Wenn Sie für Ihre SSL-Verbindung die Schlüsseldatenbank von gskkyman verwenden, muss das CA-Zertifikat zur Schlüsseldatenbank hinzugefügt werden.
Wenn Sie (gemäß Empfehlung) einen SAF-Schlüsselring verwenden, müssen Sie das CA-Zertifikat als
CERTAUTH-Zertifikat mit dem Attribut
TRUST oder HIGHTRUST zu Ihrer Sicherheitsdatenbank hinzufügen. Sehen Sie sich dazu den folgenden RACF-Beispielbefehl an:
RACDCERT CERTAUTH ADD(dsn) HIGHTRUST WITHLABEL( label )

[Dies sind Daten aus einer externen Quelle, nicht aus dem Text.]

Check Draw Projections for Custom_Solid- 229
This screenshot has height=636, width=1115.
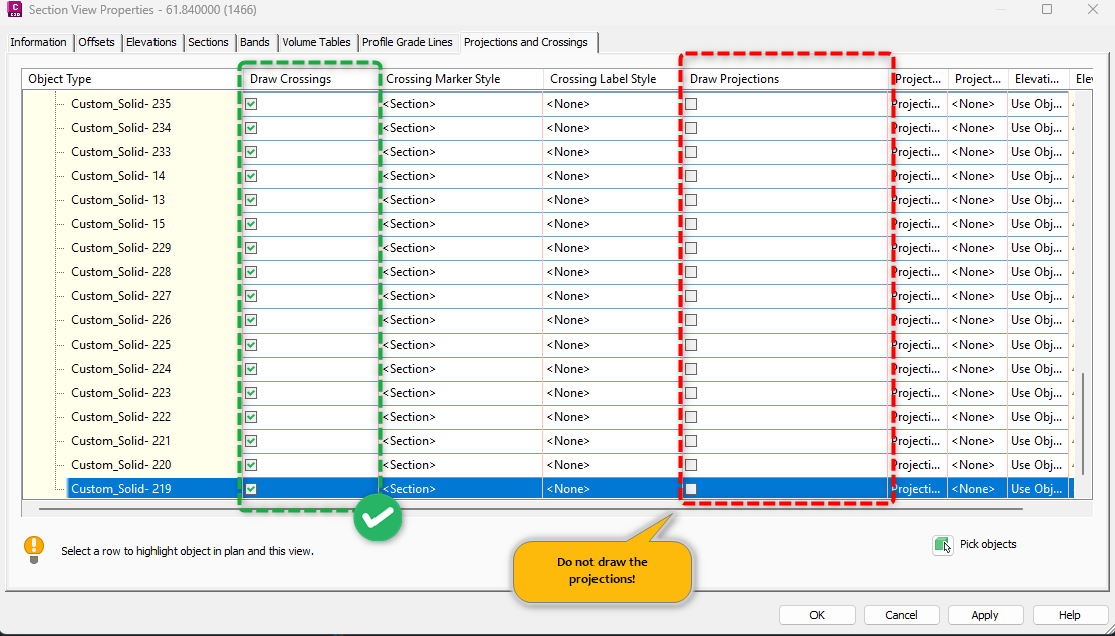click(689, 247)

Die Datenbank der meisten Sicherheitsprodukte enthält bereits Zertifikate herkömmlicher Zertifizierungsstellen, allerdings mit dem Status
NOTRUST (nicht vertrauenswürdig). Verwenden Sie die folgenden
RACF-Beispielbefehle, um die vorhandenen CA-Zertifikate aufzulisten und eines der Zertifikate mit Hilfe der zugeordneten Kennzeichnung als vertrauenswürdig zu markieren.
RACDCERT CERTAUTH LIST
RACDCERT CERTAUTH ALTER(LABEL('HighTrust CA')) HIGHTRUST
Anmerkung: Der Status HIGHTRUST (äußerst vertrauenswürdig) ist erforderlich, wenn RACF den Benutzer ausgehend von der Erweiterung
HostIdMappings im Zertifikat authentifiziert. Weitere Informationen hierzu enthält der Abschnitt
Authentifizierung durch Ihre Sicherheitssoftware.

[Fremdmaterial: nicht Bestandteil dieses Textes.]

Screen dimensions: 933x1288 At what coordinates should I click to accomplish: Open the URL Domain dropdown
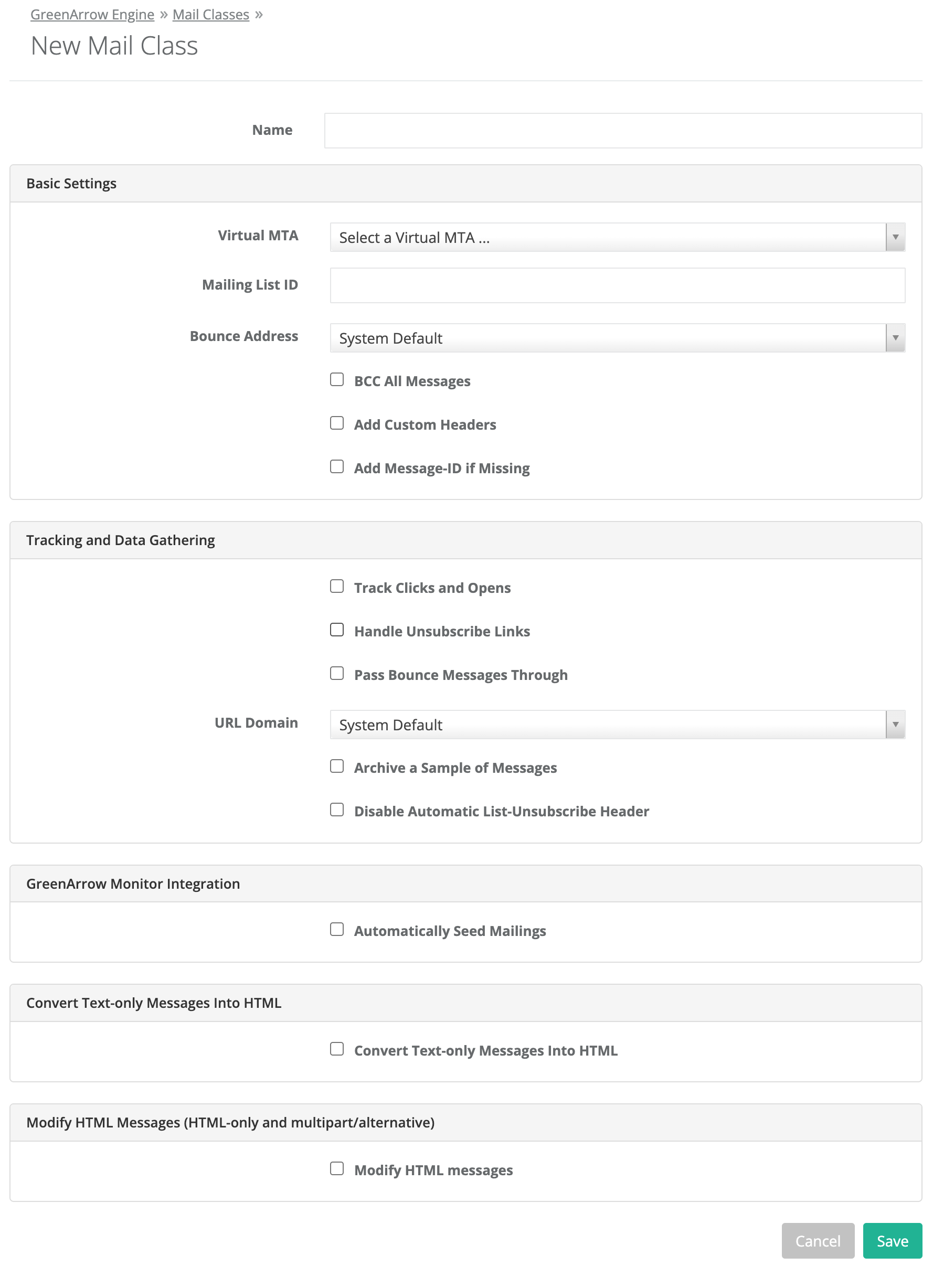(617, 725)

Wenn das CA-Zertifikat zu Ihrer Sicherheitsdatenbank hinzugefügt wurde, muss es wie im folgenden RACF-Beispielbefehl mit dem
RSE-Schlüsselring verbunden werden:
RACDCERT ID(stcrse) CONNECT(CERTAUTH LABEL('HighTrust CA') +
RING(rdzssl.racf))
Ausführliche Informationen zum Befehl RACDCERT enthält die Veröffentlichung
Security Server RACF Command Language Reference (IBM Form SA22-7687).

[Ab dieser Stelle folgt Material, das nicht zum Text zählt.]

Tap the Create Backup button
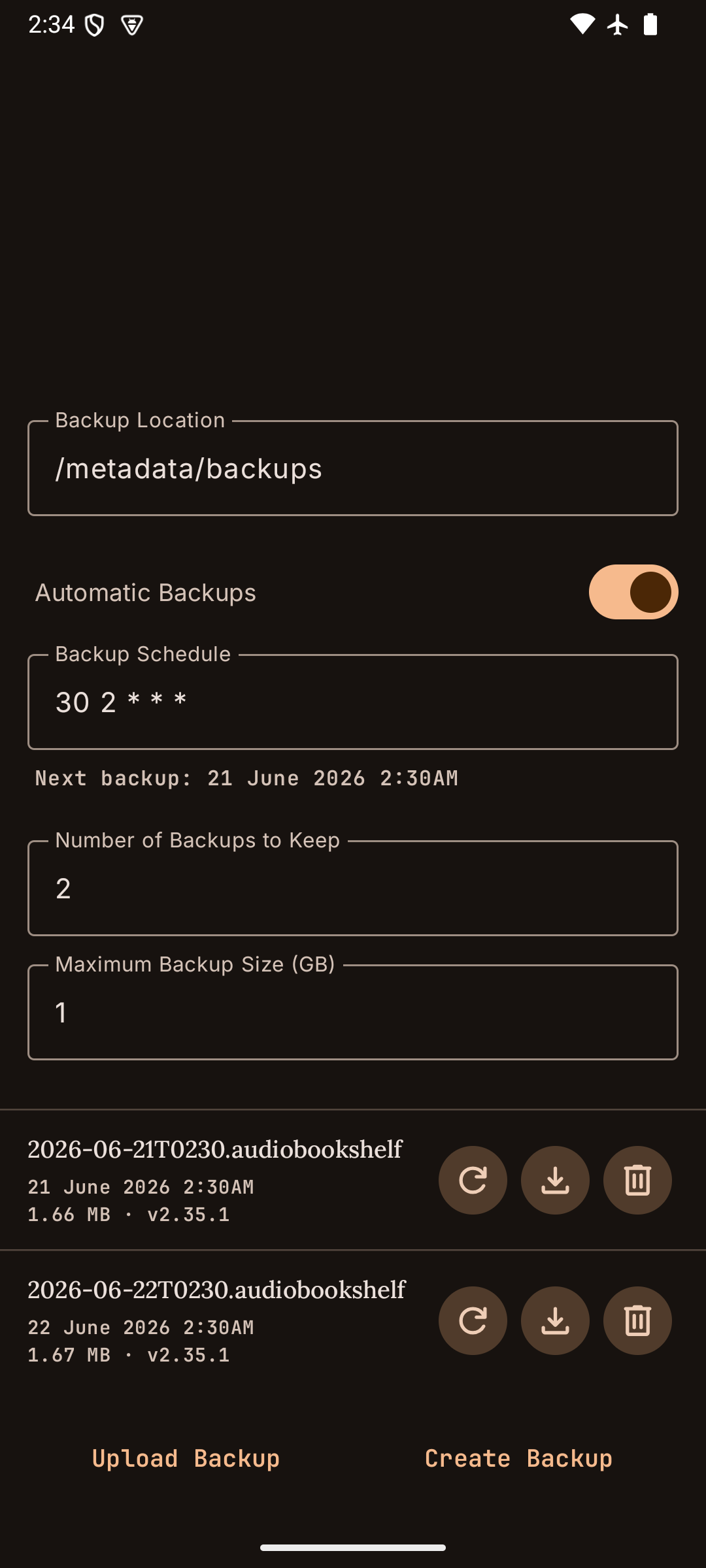Image resolution: width=706 pixels, height=1568 pixels. [x=519, y=1458]
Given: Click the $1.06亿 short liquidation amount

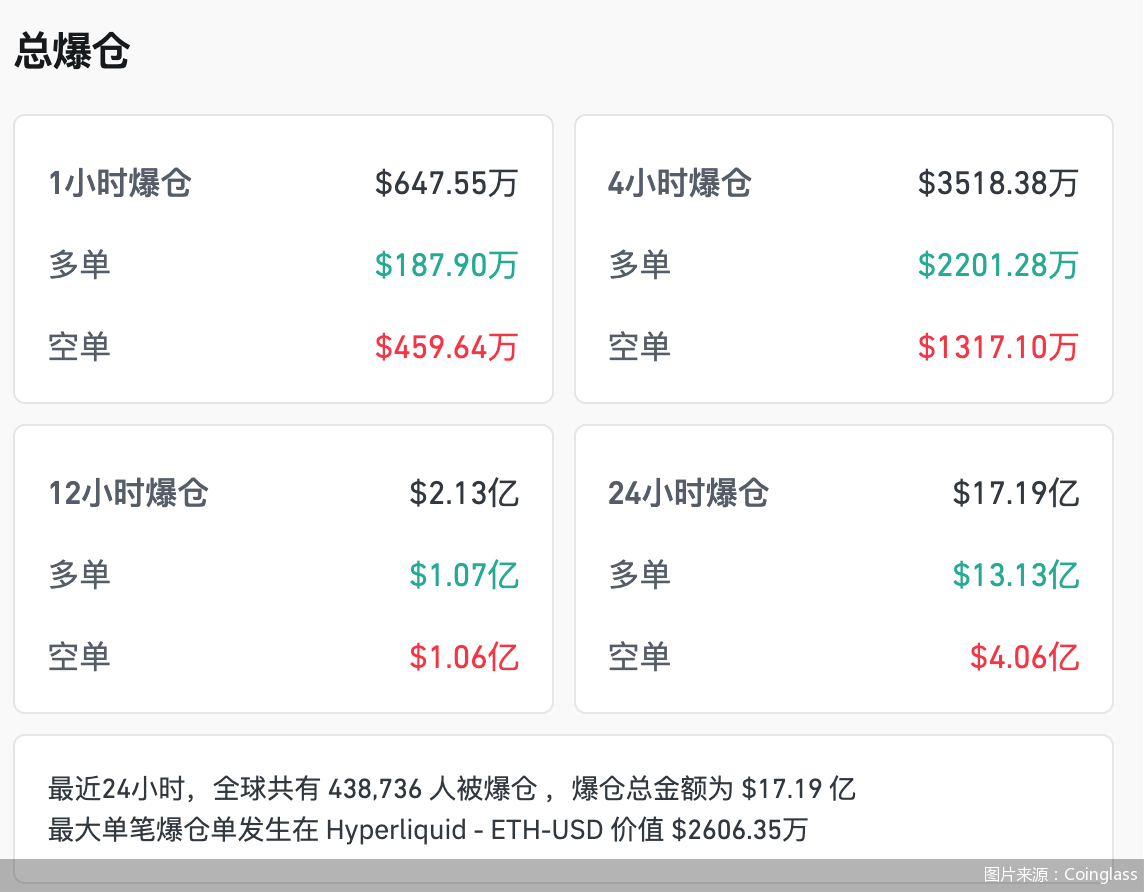Looking at the screenshot, I should [x=464, y=657].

Achtung: Falls Sie anstelle Ihrer Sicherheitssoftware den RSE-Dämon für die Authentifizierung eines Benutzers
verwenden, müssen Sie darauf achten, dass Zertifizierungsstellen mit dem Status TRUST (vertrauenswürdig) nicht mit Zertifizierungsstellen gemischt werden, die den Status
HIGHTRUST (äußerst vertrauenswürdig) haben. Der RSE-Dämon kann die beiden Status nicht unterscheiden, so dass von einer Zertifizierungsstelle mit dem Status TRUST signierte Zertifikate
als gültige Zertifikate für die Authentifizierung der Benutzer-ID angesehen werden. Weitere Informationen zur Verwendung des RSE-Dämons für die Authentifizierung
enthält der Abschnitt
Authentifizierung durch den RSE-Dämon.